The next week, Elmer was not present. From his booth, Aaron heard one of the waitresses say to a regular, “Did you hear? The terrorists finally got old Dick.” She inclined her head toward Elmer’s usual spot. Aaron finished his breakfast burrito and set a ten-dollar bill on the table, anchoring it with his coffee mug. When he got out to his car, he put his head down on the steering wheel and sobbed. He had not known the old man, had not even bothered to learn that his name was Dick, so he was not sure where the grief came from, except that he pictured the old man alone in his motel room, smoking and peering into the parking lot, and he regretted that he had not argued with him.

  Aaron had not thought of Elmer, Dick, in a couple of years, but the Friday before he left Walter, as he sat at Milton’s for the last time, he looked around at the old men and what came to mind was Thoreau’s observation that “the mass of men lead lives of quiet desperation.” He was sure Thoreau had meant, literally, men, for Aaron knew that men lived far lonelier lives than women—with the exception, perhaps, of his mother, though he considered the possibility that she was no longer lonely, that she had left Mortonville (and him) all those years ago to escape loneliness.
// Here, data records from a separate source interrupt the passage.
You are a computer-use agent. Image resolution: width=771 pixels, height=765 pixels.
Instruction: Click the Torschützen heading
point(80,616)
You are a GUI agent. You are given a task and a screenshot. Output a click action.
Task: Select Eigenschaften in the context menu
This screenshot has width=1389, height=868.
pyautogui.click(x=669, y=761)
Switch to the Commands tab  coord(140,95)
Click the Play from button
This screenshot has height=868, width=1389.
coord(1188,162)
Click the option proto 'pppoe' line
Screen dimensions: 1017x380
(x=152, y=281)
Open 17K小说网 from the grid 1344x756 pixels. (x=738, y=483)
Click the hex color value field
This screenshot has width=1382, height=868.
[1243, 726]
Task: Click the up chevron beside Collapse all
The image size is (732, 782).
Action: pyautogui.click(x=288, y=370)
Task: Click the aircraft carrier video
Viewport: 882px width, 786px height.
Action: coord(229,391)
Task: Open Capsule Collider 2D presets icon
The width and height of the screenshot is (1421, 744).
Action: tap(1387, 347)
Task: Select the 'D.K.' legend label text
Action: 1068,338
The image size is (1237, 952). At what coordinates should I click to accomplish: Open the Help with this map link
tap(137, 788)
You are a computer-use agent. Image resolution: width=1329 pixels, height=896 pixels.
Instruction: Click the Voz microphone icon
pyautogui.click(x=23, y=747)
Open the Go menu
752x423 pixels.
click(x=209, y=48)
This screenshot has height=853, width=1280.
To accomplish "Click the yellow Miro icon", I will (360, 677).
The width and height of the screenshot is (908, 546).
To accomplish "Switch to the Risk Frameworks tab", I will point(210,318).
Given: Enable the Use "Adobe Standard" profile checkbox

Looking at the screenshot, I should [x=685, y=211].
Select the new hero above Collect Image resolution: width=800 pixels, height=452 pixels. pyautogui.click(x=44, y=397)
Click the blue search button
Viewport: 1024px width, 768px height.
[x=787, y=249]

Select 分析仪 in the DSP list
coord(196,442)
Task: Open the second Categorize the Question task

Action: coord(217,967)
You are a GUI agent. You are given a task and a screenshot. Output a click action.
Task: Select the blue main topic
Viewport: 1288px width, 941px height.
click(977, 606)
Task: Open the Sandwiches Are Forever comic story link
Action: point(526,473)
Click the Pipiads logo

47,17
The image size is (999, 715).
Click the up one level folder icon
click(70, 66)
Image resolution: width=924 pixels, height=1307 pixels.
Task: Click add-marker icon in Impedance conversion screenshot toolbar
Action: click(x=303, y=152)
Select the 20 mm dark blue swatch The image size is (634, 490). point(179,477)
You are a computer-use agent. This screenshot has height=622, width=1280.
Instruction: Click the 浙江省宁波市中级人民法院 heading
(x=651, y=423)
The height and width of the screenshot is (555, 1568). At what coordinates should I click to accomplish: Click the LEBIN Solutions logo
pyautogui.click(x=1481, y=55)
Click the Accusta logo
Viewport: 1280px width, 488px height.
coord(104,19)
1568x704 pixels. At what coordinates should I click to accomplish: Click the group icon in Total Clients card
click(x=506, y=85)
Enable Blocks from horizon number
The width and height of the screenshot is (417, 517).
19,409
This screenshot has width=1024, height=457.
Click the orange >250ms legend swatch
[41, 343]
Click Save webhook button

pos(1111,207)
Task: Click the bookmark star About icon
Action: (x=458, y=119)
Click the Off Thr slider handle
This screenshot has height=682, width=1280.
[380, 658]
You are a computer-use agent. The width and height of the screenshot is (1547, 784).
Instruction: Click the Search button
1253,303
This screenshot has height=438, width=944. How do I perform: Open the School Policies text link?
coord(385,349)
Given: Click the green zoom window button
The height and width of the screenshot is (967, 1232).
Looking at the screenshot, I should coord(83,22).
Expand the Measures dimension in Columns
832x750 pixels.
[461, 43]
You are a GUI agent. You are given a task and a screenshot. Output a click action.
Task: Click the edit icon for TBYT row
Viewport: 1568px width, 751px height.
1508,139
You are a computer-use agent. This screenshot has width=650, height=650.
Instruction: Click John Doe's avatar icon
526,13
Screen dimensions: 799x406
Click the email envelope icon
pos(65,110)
He had not read Thoreau in years, not since college. He was not interested in reading about nature, not because he disliked nature, but because he disliked the artistic tendency to interpret nature, to put nature into words. He felt that nature spoke sufficiently for itself. He did not care to discuss it or to listen to others discuss it, nor to read about it in prose or poetic form or to see it depicted in art, for nature did not puzzle him: the seasons changed in the same order year after year, animals reproduced, birds assembled nests, flowers bloomed. People, on the other hand, did perplex him, and because the mind is often like that, gravitating toward mystery and challenge, Aaron preferred people.

  Here was the thing, the irony perhaps: he had been coming to Milton’s these nine years in order to be alone. No one knew of his Friday ritual, especially not Walter, for how could he have explained to Walter that surrounded by these men, these lives-of-quiet-desperation men, he had acknowledged his own abiding loneliness. He ate a forkful of beans and looked around the diner, wondering whether anyone there would notice his absence and ask, “Does anyone know what happened to that quiet young fellow who came in every Friday and ordered the breakfast burrito with chorizo?”

  He hoped so.

  * * *

  Aaron stopped to eat just after Bakersfield, at a place marked by an old door propped up beside the road, doorknob intact, painted with the words SALS FOOD. The apostrophe—what his students called “the up comma”—was missing, though he knew that the sign looked the same to most people with the apostrophe or without. He could not get over this, for all he could see was the missing mark; it was like looking at a face without a nose.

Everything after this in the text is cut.